# What needs to be done
Echo the items from the line with "You are a computer-use agent." up to and including the line with "Click the 分类汇总", reproducing each line exactly and nothing else.

------

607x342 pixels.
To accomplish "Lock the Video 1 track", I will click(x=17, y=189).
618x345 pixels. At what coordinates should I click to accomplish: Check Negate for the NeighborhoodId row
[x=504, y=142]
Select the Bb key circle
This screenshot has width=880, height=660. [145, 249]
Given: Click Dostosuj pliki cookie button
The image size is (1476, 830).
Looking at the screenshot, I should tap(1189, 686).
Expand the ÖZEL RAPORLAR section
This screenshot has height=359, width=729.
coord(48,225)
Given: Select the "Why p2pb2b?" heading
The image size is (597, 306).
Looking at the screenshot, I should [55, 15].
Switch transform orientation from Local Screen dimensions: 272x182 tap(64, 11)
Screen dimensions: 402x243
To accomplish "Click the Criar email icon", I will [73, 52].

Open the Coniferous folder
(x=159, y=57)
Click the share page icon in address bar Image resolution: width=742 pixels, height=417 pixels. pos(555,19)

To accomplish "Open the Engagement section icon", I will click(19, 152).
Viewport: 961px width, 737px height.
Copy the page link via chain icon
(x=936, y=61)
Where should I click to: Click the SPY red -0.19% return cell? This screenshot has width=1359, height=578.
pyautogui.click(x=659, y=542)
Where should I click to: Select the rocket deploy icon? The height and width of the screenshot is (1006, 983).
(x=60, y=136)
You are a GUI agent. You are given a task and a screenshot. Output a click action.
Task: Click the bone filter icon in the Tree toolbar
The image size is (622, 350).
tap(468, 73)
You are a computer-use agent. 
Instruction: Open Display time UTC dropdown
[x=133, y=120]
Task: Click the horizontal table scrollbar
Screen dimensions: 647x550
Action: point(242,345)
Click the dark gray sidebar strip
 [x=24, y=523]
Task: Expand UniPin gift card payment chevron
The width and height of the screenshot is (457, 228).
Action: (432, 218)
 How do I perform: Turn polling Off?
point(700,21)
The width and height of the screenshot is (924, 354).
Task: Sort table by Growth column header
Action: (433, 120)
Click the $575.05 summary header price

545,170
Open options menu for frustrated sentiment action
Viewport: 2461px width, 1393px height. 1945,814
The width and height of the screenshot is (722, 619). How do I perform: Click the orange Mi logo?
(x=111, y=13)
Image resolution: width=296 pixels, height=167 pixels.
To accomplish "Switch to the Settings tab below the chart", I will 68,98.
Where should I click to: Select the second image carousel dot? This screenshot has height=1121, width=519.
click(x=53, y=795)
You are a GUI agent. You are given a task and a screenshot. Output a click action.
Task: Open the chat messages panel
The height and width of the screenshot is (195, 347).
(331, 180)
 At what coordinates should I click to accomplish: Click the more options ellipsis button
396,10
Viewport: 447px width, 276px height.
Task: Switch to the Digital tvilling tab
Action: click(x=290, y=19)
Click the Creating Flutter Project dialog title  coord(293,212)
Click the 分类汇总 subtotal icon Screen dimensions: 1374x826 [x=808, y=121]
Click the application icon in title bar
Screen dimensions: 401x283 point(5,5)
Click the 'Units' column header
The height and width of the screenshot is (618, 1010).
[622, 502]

------

# Result of the task
You are a computer-use agent. 
Instruction: Open Display time UTC dropdown
[x=133, y=120]
Task: Click the horizontal table scrollbar
Screen dimensions: 647x550
Action: point(242,345)
Click the dark gray sidebar strip
 [x=24, y=523]
Task: Expand UniPin gift card payment chevron
The width and height of the screenshot is (457, 228).
Action: (432, 218)
 How do I perform: Turn polling Off?
point(700,21)
The width and height of the screenshot is (924, 354).
Task: Sort table by Growth column header
Action: (433, 120)
Click the $575.05 summary header price

545,170
Open options menu for frustrated sentiment action
Viewport: 2461px width, 1393px height. 1945,814
The width and height of the screenshot is (722, 619). How do I perform: Click the orange Mi logo?
(x=111, y=13)
Image resolution: width=296 pixels, height=167 pixels.
To accomplish "Switch to the Settings tab below the chart", I will 68,98.
Where should I click to: Select the second image carousel dot? This screenshot has height=1121, width=519.
click(x=53, y=795)
You are a GUI agent. You are given a task and a screenshot. Output a click action.
Task: Open the chat messages panel
The height and width of the screenshot is (195, 347).
(331, 180)
 At what coordinates should I click to accomplish: Click the more options ellipsis button
396,10
Viewport: 447px width, 276px height.
Task: Switch to the Digital tvilling tab
Action: click(x=290, y=19)
Click the Creating Flutter Project dialog title  coord(293,212)
Click the 分类汇总 subtotal icon Screen dimensions: 1374x826 [x=808, y=121]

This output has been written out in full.